#### [Exercise]
Please rewrite everything from the line containing "Open the flighthouse profile name link" down to the line containing "(x=46, y=806)", swapping "Viewport" for "Window" and keeping all else the same.

#### [Information given]
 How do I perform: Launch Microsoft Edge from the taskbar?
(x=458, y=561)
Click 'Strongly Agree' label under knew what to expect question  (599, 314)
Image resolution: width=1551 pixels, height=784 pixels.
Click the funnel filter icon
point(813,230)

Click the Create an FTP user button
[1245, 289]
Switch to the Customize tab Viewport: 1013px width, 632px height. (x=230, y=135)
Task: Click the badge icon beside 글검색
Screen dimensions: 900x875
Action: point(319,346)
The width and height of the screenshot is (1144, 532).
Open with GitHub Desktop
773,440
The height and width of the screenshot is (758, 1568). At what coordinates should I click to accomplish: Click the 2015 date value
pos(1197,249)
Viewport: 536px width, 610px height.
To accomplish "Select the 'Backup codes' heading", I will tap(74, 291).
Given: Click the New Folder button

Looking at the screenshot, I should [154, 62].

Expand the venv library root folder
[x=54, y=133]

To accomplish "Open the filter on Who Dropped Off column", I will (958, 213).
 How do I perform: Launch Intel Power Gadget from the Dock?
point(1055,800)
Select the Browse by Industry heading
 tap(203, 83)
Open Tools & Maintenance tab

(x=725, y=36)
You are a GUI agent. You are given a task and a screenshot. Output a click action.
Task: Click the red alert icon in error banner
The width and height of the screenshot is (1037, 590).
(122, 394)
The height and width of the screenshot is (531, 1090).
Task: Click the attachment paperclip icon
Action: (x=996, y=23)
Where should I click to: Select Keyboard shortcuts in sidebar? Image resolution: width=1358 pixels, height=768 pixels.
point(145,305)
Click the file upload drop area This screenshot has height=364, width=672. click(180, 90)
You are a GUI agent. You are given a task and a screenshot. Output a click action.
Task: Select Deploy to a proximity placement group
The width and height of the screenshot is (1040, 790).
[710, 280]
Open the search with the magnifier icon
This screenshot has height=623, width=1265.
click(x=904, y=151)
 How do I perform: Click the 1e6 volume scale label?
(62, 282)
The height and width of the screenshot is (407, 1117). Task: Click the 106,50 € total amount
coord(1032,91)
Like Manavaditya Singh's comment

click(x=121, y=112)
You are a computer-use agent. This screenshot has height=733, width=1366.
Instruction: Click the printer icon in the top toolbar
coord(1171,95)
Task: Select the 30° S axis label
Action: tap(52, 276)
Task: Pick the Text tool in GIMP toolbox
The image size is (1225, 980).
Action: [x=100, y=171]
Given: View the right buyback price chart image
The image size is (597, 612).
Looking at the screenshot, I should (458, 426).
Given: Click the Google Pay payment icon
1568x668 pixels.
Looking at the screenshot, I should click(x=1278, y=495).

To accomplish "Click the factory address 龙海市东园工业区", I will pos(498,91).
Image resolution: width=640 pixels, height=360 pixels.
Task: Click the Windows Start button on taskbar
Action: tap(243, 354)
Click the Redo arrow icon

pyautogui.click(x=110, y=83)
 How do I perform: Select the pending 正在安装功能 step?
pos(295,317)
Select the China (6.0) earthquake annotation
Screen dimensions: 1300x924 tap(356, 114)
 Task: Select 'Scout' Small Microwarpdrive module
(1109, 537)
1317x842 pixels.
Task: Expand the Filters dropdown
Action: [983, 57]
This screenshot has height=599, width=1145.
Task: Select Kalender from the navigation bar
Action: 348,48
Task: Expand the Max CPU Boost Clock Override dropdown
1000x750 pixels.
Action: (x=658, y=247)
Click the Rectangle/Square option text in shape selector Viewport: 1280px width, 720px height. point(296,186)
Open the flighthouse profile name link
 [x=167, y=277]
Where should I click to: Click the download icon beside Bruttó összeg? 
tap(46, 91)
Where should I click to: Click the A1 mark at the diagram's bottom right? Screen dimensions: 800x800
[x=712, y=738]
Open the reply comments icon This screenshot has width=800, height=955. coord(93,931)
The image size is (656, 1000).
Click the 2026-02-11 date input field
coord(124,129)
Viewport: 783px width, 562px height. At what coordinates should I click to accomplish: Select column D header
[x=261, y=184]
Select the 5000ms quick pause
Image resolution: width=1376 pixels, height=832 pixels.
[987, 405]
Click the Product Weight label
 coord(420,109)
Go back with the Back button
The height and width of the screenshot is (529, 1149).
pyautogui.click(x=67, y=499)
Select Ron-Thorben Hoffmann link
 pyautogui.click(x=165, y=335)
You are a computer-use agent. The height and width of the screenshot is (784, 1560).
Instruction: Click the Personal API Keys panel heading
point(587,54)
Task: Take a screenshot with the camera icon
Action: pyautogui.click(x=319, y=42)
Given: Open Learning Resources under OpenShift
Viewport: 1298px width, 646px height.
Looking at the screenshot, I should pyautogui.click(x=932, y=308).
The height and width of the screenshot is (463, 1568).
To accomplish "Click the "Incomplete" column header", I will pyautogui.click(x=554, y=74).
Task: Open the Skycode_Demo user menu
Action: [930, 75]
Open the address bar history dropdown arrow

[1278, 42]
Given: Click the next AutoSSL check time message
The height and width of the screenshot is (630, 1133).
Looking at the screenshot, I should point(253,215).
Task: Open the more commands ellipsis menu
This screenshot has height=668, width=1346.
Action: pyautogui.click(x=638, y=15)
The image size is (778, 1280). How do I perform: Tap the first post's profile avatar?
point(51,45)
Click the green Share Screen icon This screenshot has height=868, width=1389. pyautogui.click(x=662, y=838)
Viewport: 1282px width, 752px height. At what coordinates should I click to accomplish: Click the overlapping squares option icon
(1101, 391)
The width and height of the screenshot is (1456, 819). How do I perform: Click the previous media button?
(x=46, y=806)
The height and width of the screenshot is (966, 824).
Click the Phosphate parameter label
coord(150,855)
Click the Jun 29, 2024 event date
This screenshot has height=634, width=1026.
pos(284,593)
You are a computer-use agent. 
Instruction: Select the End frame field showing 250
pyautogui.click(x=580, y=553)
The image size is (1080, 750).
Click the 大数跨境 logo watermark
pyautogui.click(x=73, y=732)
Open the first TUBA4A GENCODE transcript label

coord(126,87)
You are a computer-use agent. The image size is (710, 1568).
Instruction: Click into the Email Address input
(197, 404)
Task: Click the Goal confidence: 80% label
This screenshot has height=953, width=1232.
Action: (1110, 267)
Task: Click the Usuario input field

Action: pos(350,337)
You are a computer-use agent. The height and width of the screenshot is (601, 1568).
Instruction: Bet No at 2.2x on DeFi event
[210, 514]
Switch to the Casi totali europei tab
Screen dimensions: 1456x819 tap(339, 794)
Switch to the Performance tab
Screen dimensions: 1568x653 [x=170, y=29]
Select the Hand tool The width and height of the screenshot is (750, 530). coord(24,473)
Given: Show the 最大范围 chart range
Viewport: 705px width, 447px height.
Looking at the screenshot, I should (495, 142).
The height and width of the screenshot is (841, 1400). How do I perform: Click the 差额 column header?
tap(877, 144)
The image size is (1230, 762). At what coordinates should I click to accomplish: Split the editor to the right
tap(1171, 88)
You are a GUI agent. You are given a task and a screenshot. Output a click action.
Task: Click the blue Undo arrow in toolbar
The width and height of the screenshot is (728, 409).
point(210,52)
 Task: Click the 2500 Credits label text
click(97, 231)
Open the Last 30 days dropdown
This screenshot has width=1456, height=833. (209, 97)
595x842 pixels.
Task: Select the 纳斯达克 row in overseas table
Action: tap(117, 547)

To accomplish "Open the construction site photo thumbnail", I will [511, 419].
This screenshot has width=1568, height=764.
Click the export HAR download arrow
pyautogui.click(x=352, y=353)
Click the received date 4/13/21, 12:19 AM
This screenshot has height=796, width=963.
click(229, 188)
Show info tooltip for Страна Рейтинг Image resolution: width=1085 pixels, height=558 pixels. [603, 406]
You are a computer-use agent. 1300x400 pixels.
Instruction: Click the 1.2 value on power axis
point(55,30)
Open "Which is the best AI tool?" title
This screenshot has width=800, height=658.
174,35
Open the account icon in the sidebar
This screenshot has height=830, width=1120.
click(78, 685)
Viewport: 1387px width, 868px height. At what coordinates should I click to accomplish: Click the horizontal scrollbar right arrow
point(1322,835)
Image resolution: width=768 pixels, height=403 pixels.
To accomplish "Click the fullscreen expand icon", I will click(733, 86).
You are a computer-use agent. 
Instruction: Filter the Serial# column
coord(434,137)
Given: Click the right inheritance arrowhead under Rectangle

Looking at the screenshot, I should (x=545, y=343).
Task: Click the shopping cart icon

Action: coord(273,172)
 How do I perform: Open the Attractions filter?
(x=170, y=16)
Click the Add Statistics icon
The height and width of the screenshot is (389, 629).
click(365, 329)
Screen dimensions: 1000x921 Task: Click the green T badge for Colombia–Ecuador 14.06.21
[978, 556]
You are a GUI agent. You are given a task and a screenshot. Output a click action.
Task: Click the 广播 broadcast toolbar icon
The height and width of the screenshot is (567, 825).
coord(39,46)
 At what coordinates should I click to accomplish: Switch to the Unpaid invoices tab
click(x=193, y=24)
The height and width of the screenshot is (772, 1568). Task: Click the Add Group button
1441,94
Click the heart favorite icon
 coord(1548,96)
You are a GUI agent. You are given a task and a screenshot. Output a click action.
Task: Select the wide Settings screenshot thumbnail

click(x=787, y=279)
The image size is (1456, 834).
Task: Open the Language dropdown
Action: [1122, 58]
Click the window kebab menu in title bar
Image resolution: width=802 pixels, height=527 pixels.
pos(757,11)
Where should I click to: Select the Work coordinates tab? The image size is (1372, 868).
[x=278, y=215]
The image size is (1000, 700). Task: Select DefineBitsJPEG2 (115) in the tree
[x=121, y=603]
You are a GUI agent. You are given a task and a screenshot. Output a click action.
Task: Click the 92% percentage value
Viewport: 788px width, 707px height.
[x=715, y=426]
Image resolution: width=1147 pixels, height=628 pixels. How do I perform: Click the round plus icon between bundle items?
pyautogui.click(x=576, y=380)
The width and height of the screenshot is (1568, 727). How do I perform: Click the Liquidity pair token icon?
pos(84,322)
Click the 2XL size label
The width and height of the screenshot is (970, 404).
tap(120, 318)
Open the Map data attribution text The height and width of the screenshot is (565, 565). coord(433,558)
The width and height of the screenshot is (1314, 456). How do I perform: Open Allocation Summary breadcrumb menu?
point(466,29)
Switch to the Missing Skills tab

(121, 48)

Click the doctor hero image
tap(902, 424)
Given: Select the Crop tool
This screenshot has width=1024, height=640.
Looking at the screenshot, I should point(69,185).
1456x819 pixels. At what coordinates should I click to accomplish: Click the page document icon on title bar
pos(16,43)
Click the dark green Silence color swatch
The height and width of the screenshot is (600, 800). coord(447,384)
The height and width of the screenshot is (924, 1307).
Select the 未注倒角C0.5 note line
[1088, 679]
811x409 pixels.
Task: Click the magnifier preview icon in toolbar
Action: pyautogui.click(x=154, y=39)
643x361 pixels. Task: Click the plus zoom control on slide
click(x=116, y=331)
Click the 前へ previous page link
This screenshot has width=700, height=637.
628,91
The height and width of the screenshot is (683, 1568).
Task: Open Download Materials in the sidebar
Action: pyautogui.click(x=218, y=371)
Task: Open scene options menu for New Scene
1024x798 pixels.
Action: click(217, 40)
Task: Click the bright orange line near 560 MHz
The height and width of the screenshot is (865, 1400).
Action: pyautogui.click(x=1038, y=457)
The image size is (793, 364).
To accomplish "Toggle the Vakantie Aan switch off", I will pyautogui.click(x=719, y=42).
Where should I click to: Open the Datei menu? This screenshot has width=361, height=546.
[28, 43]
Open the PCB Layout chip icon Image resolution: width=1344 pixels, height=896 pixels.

#### [Response to the task]
Open the flighthouse profile name link
 [x=167, y=277]
Where should I click to: Click the download icon beside Bruttó összeg? 
tap(46, 91)
Where should I click to: Click the A1 mark at the diagram's bottom right? Screen dimensions: 800x800
[x=712, y=738]
Open the reply comments icon This screenshot has width=800, height=955. coord(93,931)
The image size is (656, 1000).
Click the 2026-02-11 date input field
coord(124,129)
Window: 783px width, 562px height. At what coordinates should I click to accomplish: Select column D header
[x=261, y=184]
Select the 5000ms quick pause
Image resolution: width=1376 pixels, height=832 pixels.
[987, 405]
Click the Product Weight label
 coord(420,109)
Go back with the Back button
The height and width of the screenshot is (529, 1149).
pyautogui.click(x=67, y=499)
Select Ron-Thorben Hoffmann link
 pyautogui.click(x=165, y=335)
You are a computer-use agent. The height and width of the screenshot is (784, 1560).
Instruction: Click the Personal API Keys panel heading
point(587,54)
Task: Take a screenshot with the camera icon
Action: pyautogui.click(x=319, y=42)
Given: Open Learning Resources under OpenShift
Window: 1298px width, 646px height.
Looking at the screenshot, I should pyautogui.click(x=932, y=308).
The height and width of the screenshot is (463, 1568).
To accomplish "Click the "Incomplete" column header", I will pyautogui.click(x=554, y=74).
Task: Open the Skycode_Demo user menu
Action: [930, 75]
Open the address bar history dropdown arrow

[1278, 42]
Given: Click the next AutoSSL check time message
The height and width of the screenshot is (630, 1133).
Looking at the screenshot, I should point(253,215).
Task: Open the more commands ellipsis menu
This screenshot has height=668, width=1346.
Action: pyautogui.click(x=638, y=15)
The image size is (778, 1280). How do I perform: Tap the first post's profile avatar?
point(51,45)
Click the green Share Screen icon This screenshot has height=868, width=1389. pyautogui.click(x=662, y=838)
Window: 1282px width, 752px height. At what coordinates should I click to accomplish: Click the overlapping squares option icon
(1101, 391)
The width and height of the screenshot is (1456, 819). How do I perform: Click the previous media button?
(x=46, y=806)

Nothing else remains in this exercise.